6. Social Identity Theory (SIT) (Tajfel & Turner, 1979) suggests that we divide the world up into manageable categories to simplify matters. Also our sense of identity depends upon our various group memberships. Because of this categorisation and identification, discrimination, ethnocentrism and hostility can be (partly) explained. We should criticise the ecological validity (mundane realism) of the minimal group paradigm. SIT assumes that the subjects are content to join any group they are allocated to, and will eagerly defend their group. Real life is much more complex than this. How can we attribute social identity to a subjects attitude to his group? Remember, the experimenter, assigned him to that group, without verifying that he wanted to belong to it.

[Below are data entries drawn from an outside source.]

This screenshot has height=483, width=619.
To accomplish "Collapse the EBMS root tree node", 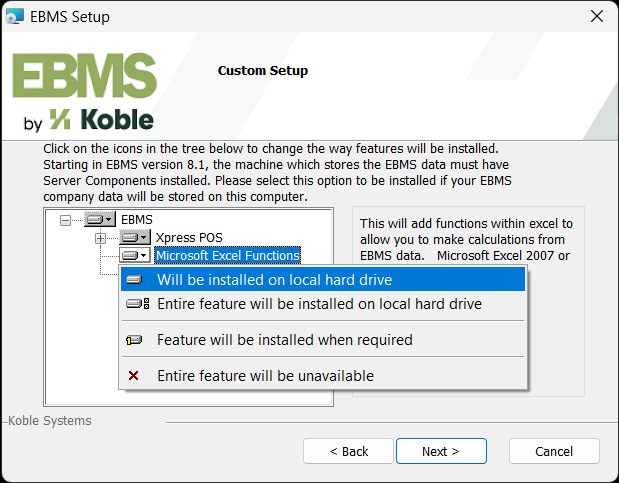I will coord(66,219).
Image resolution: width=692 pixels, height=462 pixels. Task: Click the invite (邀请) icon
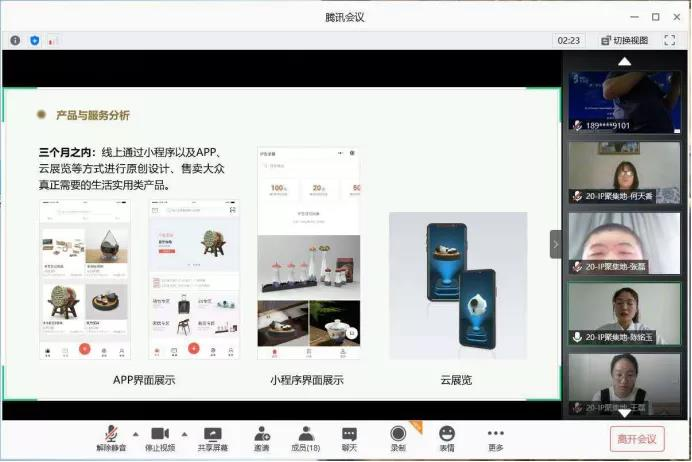coord(262,434)
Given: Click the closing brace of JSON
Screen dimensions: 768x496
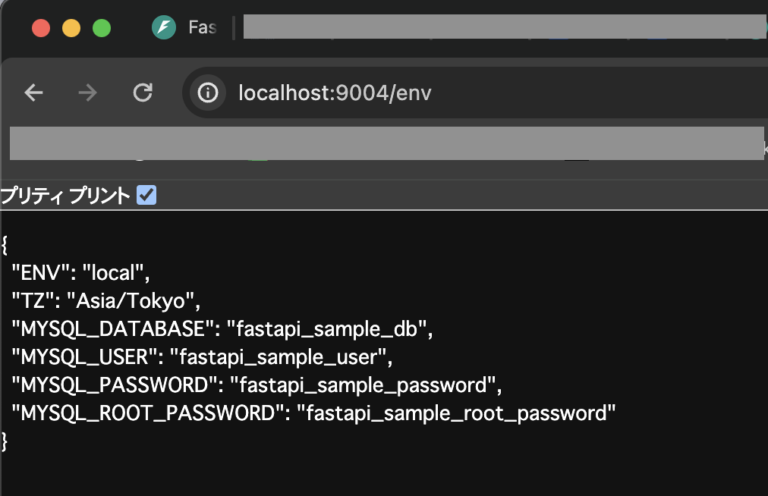Looking at the screenshot, I should [x=5, y=440].
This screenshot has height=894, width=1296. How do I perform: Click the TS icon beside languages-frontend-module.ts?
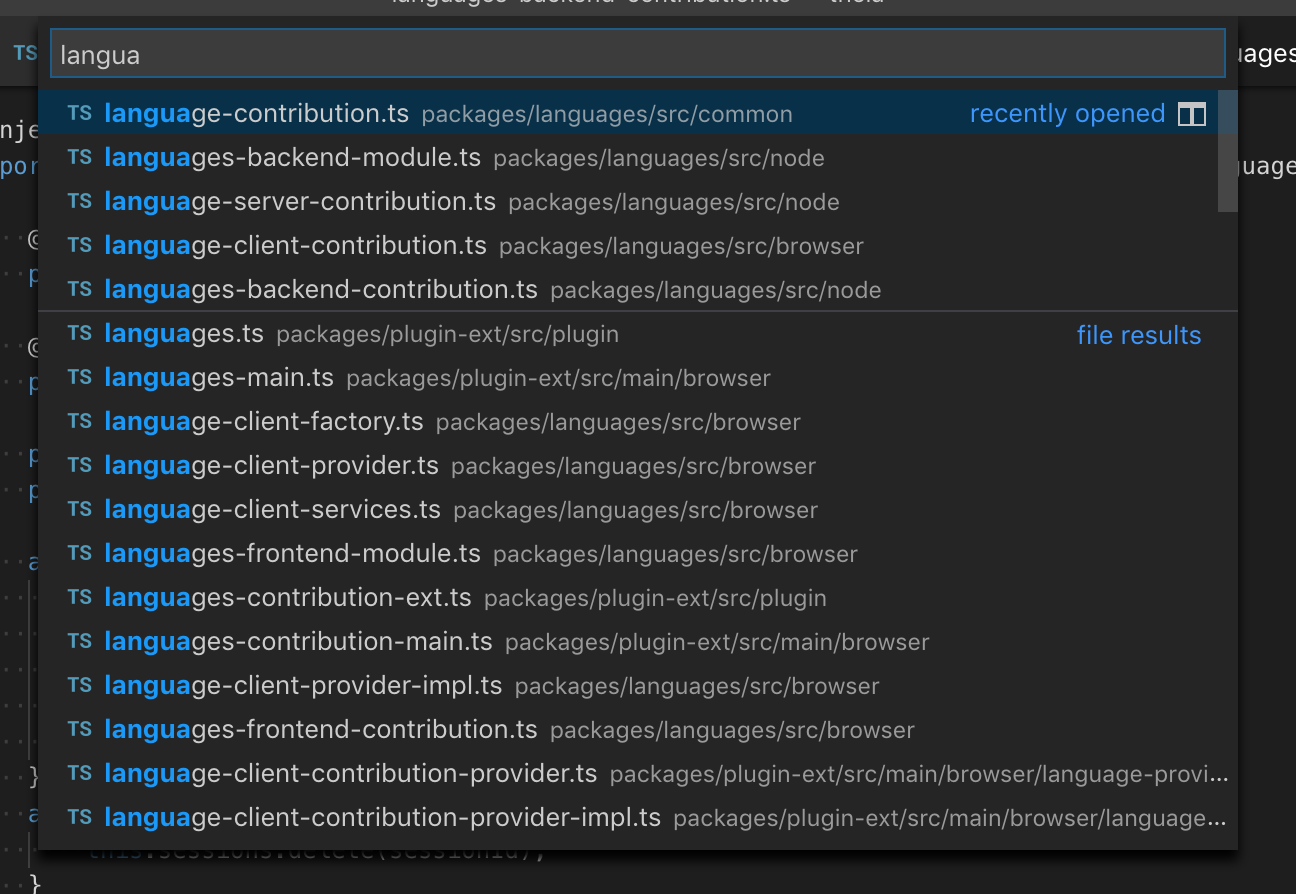[x=79, y=553]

How can SIT be used as an explanation, if we can not be sure a subject has identified with the group first? (Schiffman and Wicklund 1992).

Exercises
1. Define prejudice. 2. Give an example of a dispositional determinant of prejudice, according to psychologists. 3. Give an example of a situational determinant of prejudice, according to psychologists. 4. What was the important difference between Sherifs and Tajfels experiments. 5. Describe Tajfels most minimal minimal group. 6. What IVs and DVs were there in Tajfels experiment? 7. How would a subject behave in the allotting of points, if he was aiming at maximum fairness? 8. What were the results of Tajfels experiment? 9. What is the main point that Tajfels work makes about the way prejudice arises?